RECORD EXTRACTS>
------------

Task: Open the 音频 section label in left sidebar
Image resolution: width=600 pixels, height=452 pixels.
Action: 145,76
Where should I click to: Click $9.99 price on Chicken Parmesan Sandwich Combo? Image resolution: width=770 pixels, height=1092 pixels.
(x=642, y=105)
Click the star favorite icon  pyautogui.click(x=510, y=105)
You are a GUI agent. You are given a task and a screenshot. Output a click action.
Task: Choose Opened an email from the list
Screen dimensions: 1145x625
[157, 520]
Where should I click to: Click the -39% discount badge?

------------

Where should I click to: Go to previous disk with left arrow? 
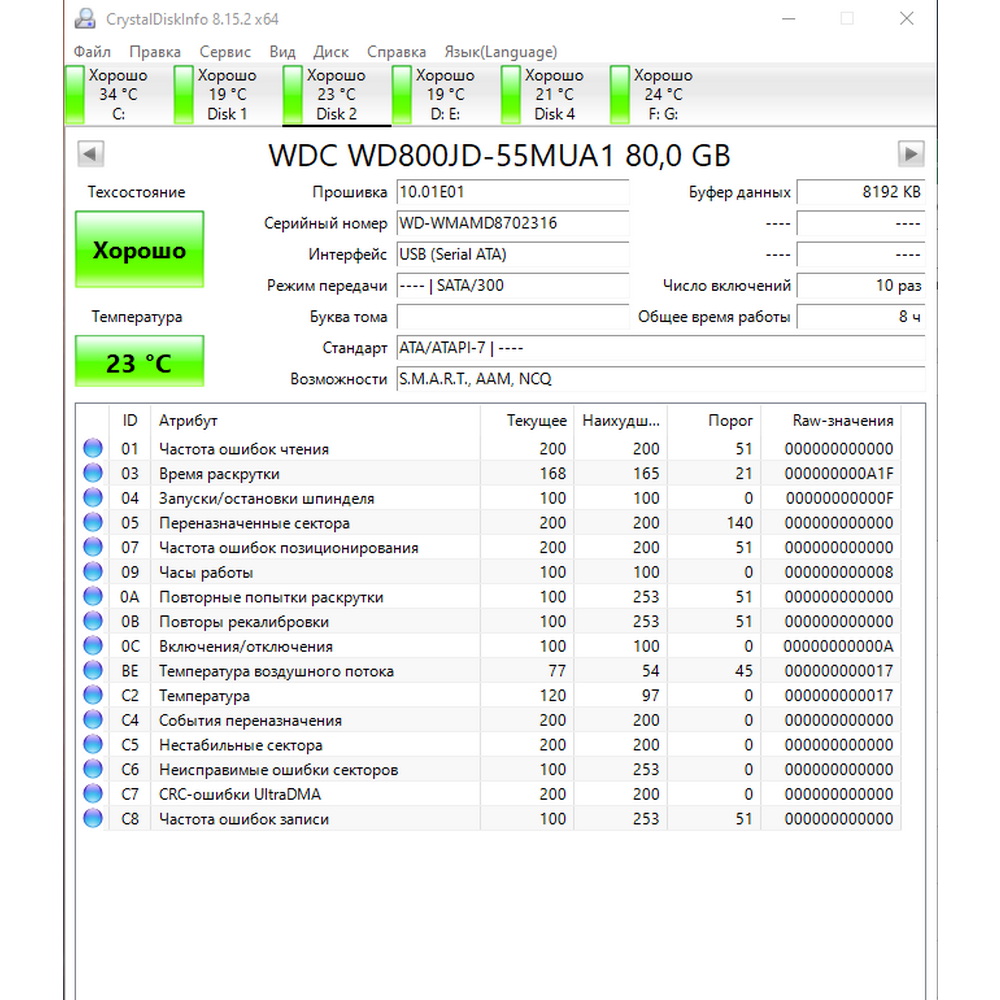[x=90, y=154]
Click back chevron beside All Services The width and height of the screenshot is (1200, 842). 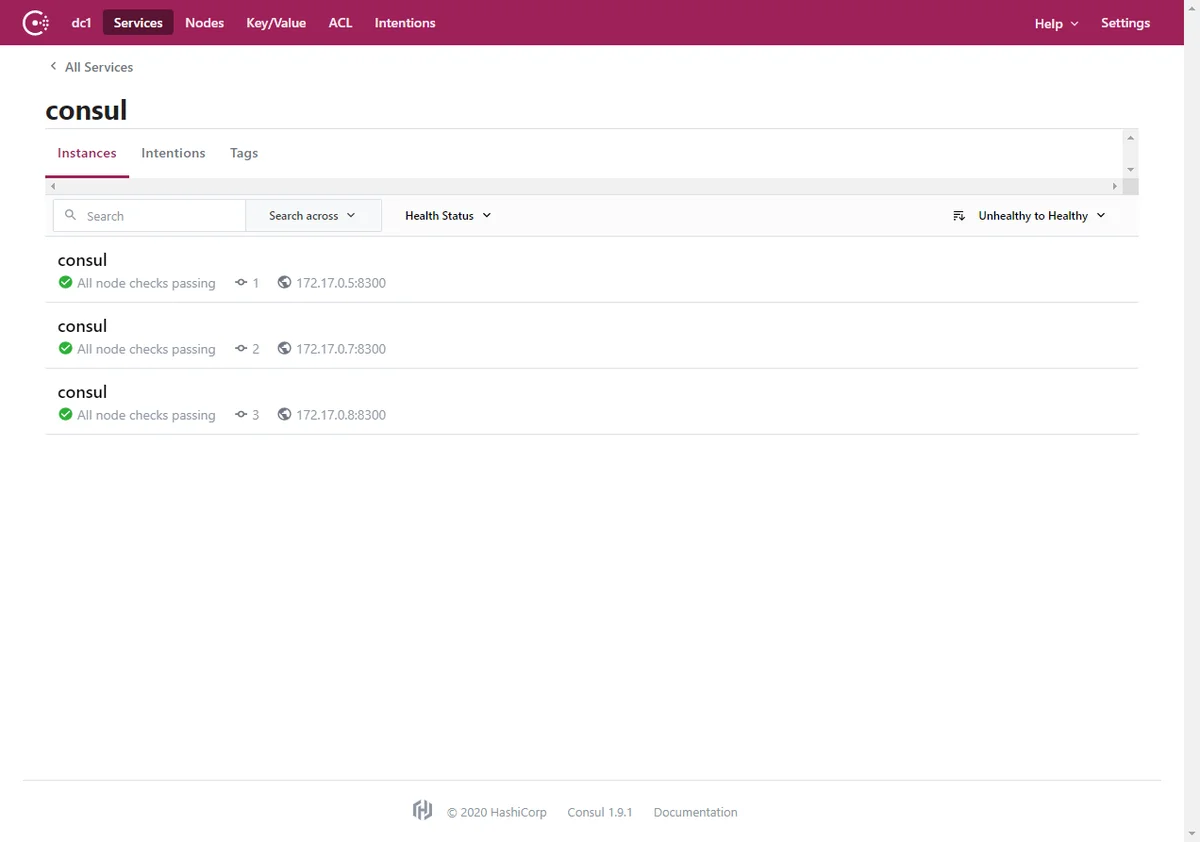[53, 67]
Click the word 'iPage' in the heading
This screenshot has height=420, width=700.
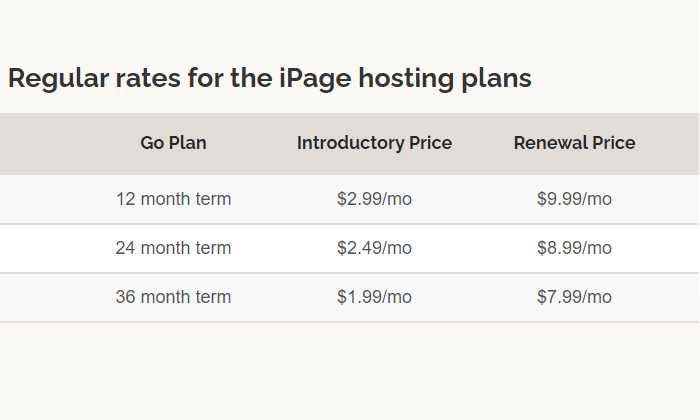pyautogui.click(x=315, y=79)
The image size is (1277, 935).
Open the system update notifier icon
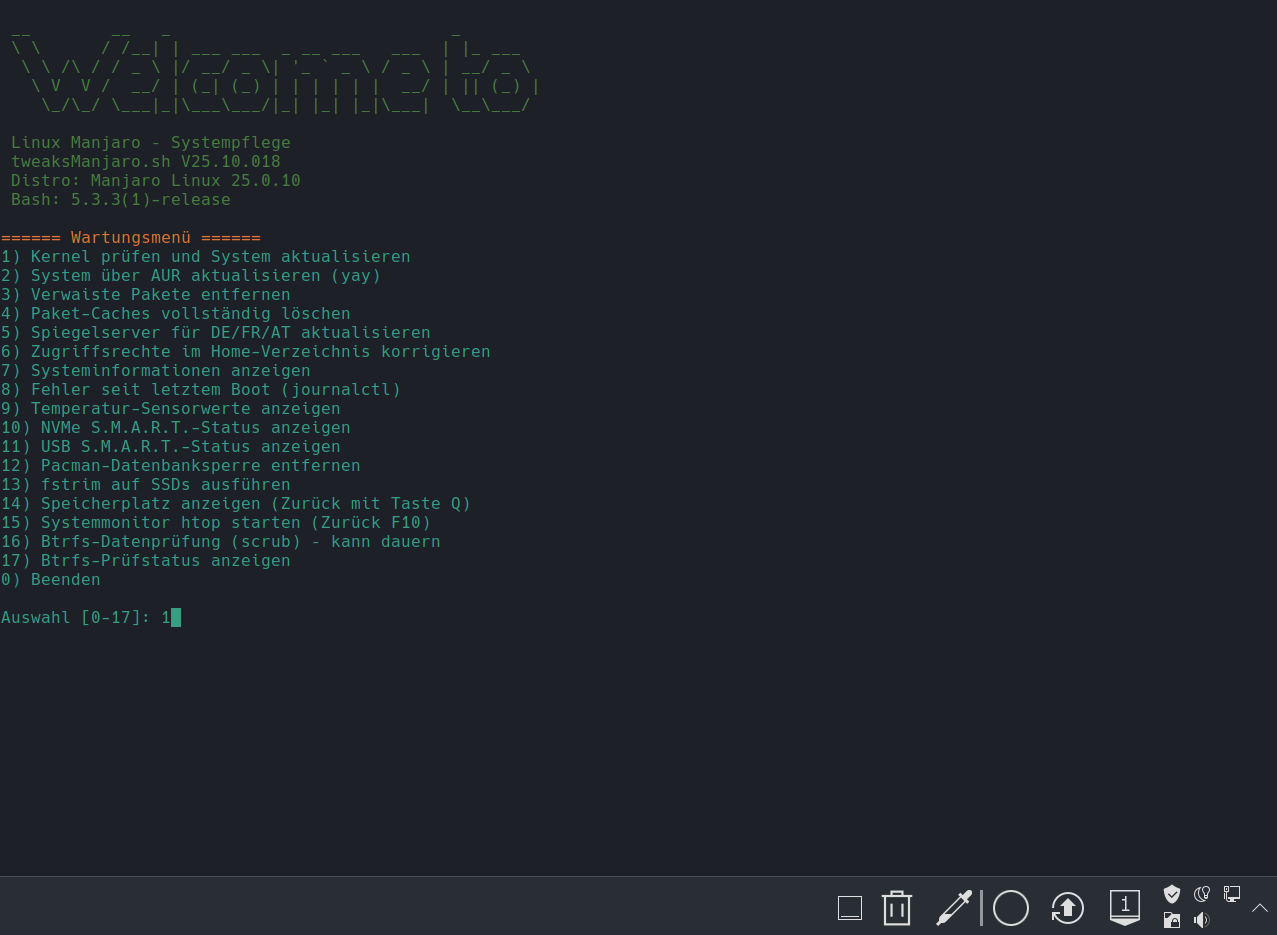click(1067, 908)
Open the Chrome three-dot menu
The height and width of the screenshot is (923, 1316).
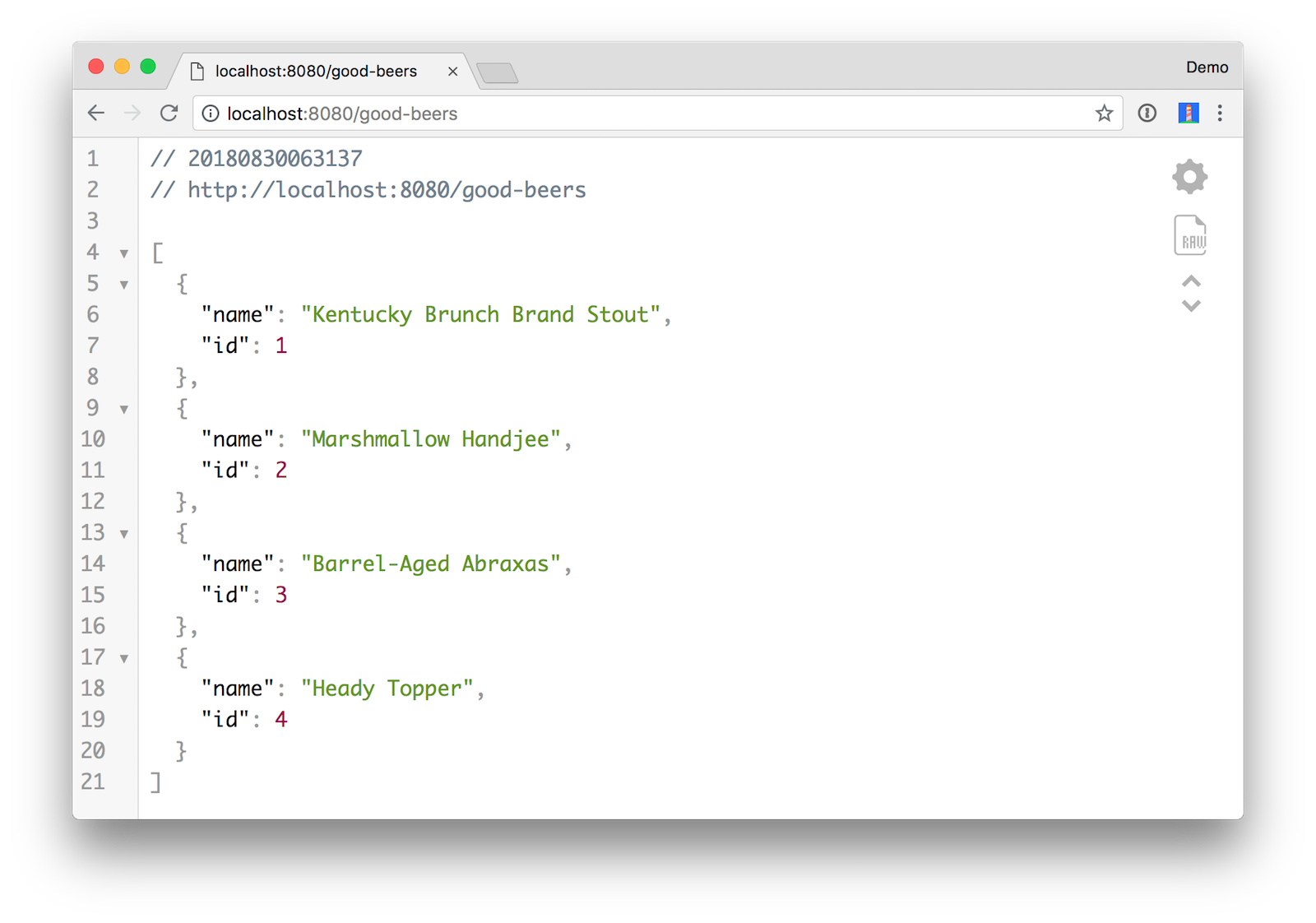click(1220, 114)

------------

PROBLEM>
Using the listing above, return word for word each line from the one that has "Task: Open the" through the one that has "You are a GUI", and no line outside that range.

TASK RESPONSE>
Task: Open the 音频 section label in left sidebar
Image resolution: width=600 pixels, height=452 pixels.
Action: 145,76
Where should I click to: Click $9.99 price on Chicken Parmesan Sandwich Combo? Image resolution: width=770 pixels, height=1092 pixels.
(x=642, y=105)
Click the star favorite icon  pyautogui.click(x=510, y=105)
You are a GUI agent. You are given a task and a screenshot. Output a click action.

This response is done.